What you have to do:
Count the lines in the entries below that contain the string "pyautogui", treating uppercase and lowercase as different, and give only the number.

Data for the task:
* begin *
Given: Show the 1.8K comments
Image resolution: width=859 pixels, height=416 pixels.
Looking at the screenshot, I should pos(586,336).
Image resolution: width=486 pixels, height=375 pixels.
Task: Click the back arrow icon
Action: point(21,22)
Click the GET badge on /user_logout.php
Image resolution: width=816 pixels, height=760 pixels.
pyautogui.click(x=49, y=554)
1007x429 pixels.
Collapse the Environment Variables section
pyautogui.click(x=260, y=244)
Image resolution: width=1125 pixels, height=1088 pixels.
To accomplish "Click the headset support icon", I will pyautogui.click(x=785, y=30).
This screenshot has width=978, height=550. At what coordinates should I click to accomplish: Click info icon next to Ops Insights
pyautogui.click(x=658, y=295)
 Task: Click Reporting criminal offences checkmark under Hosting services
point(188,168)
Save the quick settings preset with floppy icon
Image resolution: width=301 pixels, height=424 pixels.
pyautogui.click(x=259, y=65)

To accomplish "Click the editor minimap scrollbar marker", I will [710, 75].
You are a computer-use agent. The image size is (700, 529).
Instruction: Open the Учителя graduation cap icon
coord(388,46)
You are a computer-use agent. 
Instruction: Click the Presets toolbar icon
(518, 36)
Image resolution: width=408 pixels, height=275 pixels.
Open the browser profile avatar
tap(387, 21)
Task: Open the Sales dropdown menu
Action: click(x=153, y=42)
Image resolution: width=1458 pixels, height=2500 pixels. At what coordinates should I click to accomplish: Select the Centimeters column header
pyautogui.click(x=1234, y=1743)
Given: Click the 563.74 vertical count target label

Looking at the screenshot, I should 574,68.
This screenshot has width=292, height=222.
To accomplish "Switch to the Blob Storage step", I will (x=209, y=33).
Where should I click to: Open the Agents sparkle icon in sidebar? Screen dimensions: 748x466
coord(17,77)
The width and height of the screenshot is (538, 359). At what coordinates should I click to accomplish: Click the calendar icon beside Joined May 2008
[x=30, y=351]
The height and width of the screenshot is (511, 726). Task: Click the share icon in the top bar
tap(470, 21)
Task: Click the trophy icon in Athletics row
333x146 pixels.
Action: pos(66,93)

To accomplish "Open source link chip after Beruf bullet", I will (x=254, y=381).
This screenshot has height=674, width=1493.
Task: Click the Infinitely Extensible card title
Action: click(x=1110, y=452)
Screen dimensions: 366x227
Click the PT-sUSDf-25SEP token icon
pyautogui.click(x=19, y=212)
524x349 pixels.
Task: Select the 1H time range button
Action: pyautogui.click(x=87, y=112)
* end *
Answer:
8